The album's lead single, "No Te Veo", was released on June 12, 2007 and became a major hit across American Latin radio stations going as high as No. 4 on Hot Latin Songs on August 4, 2007 and No. 2 on Tropical Airplay on October 27, 2007. It was originally written and recorded in 2004 by Jowell, Randy, and Puerto Rican producer DJ Blass, who brought the idea from France suggesting a fusion between urban and soca music. The duo feared to release it at the time for being "different". The song was taken up again three years later after Casa de Leones was formed, and J King & Maximan and Guelo Star wrote their respective verses. "No Te Veo" received an ASCAP Latin Music Award for Urban Song of the Year in 2008 and was nominated twice for the 2008 Billboard Latin Music Awards, for Hot Latin Song of the Year and Reggaeton Song of the Year. The second single, "Shorty", was performed only by Randy and came out on October 16, 2007. The song peaked at No. 16 on Latin Rhythm Airplay on February 16, 2008. During mid-2007, the group was featured on a remix version of "Impacto" by Puerto Rican rapper Daddy Yankee. At some point in 2008, each member decided to focus on their own careers.

Jowell & Randy's debut studio album as duo, titled Los Más Sueltos del Reggaetón, was released on December 18, 2007, under White Lion and Warner Latina. The album was No. 42 on Top Latin Albums and No. 21 on Heatseeker Albums on January 19, 2008. Its lead single, "Un Poco Loca", was released during late 2007 and featured fellow reggaeton singer and songwriter De la Ghetto, but did not enter any Billboard chart. The second single, "Let's Do It", was released in March 2008 reaching No. 32 on Hot Latin Songs on April 5, 2008. Both singles were accompanied by a music video; "Un Poco Loca" was filmed at a fast food restaurant in Isla Verde, Puerto Rico and "Let's Do It" was filmed at a nightclub.

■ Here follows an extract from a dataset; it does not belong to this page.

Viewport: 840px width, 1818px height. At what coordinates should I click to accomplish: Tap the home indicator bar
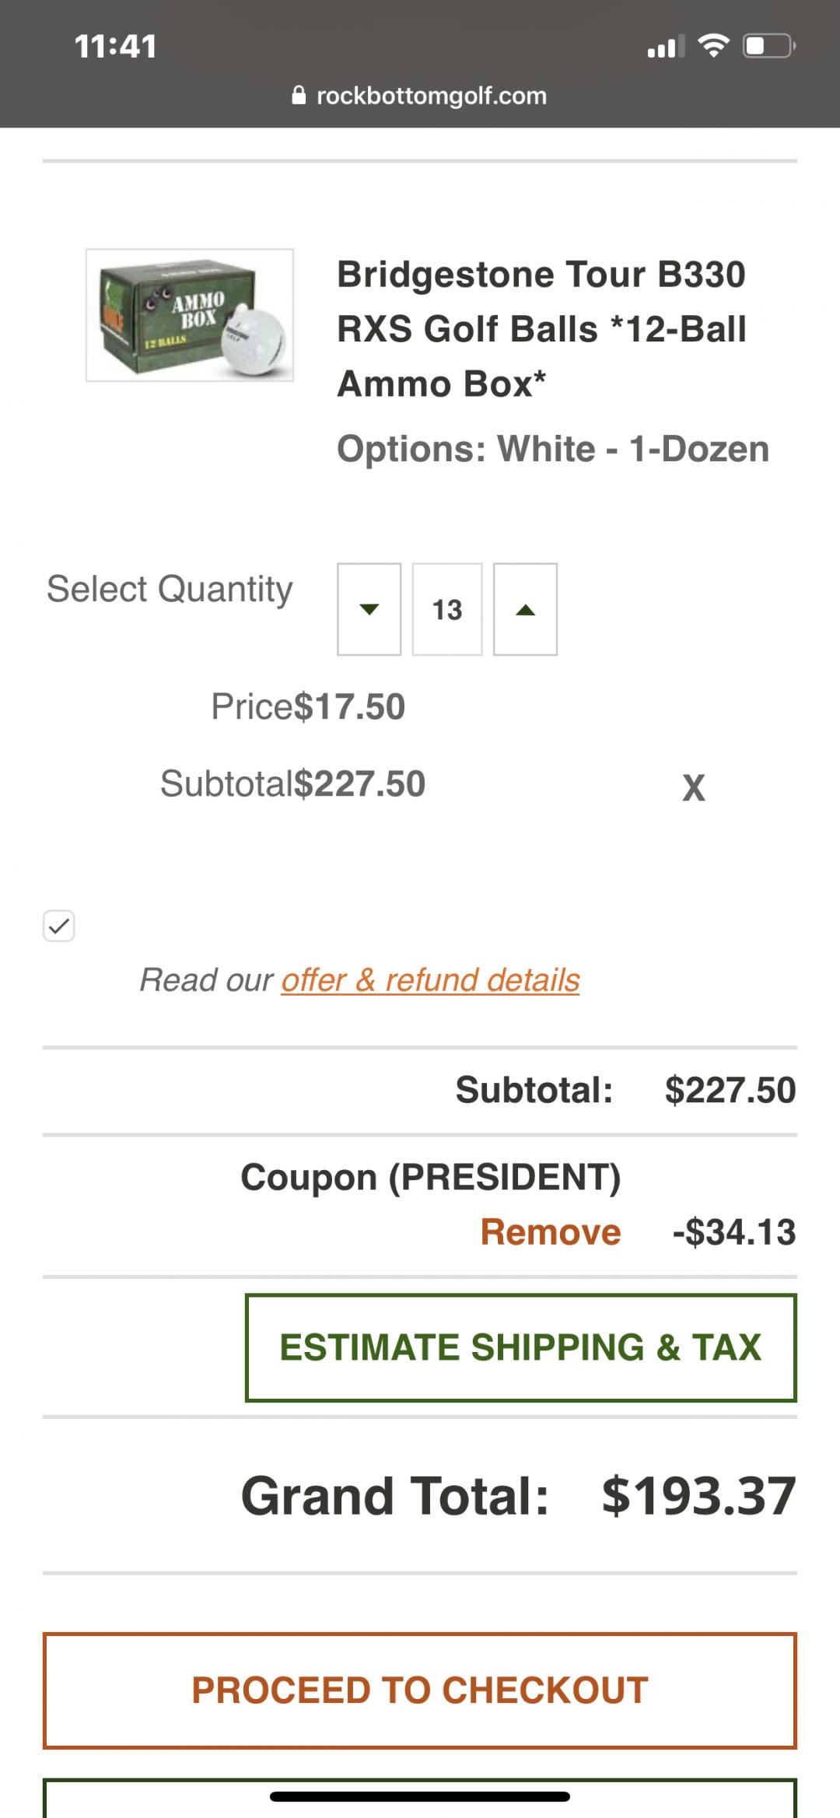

The track "Agresivo II", a sequel to their first single, peaked at No. 35 on Billboards Latin Rhythm Airplay chart on March 15, 2008.

====El Momento====
During early 2008, they were featured alongside De La Ghetto on the remix version of "Inalcanzable" by Mexican Latin pop group RBD. The song received a Premio Juventud for The Perfect Combo on July 17, 2008. After the expiration of their contract with Warner Latina, the duo received various offers by record labels including Sony Music Latin, Machete Music, and WY Records. During mid-2009, Jowell & Randy signed with the latter, founded by Grammy Award-winners Wisin & Yandel, who were the most interested in them, according to Jowell. On January 12, 2010, the duo released their first mixtape, titled Tengan Paciencia, which served as a prelude to their second studio album, scheduled to be released during the rest of the year. The mixtape compiled various duo and solo guest features by Jowell and Randy, as well as songs that were discarded for the final tracklist of their next album.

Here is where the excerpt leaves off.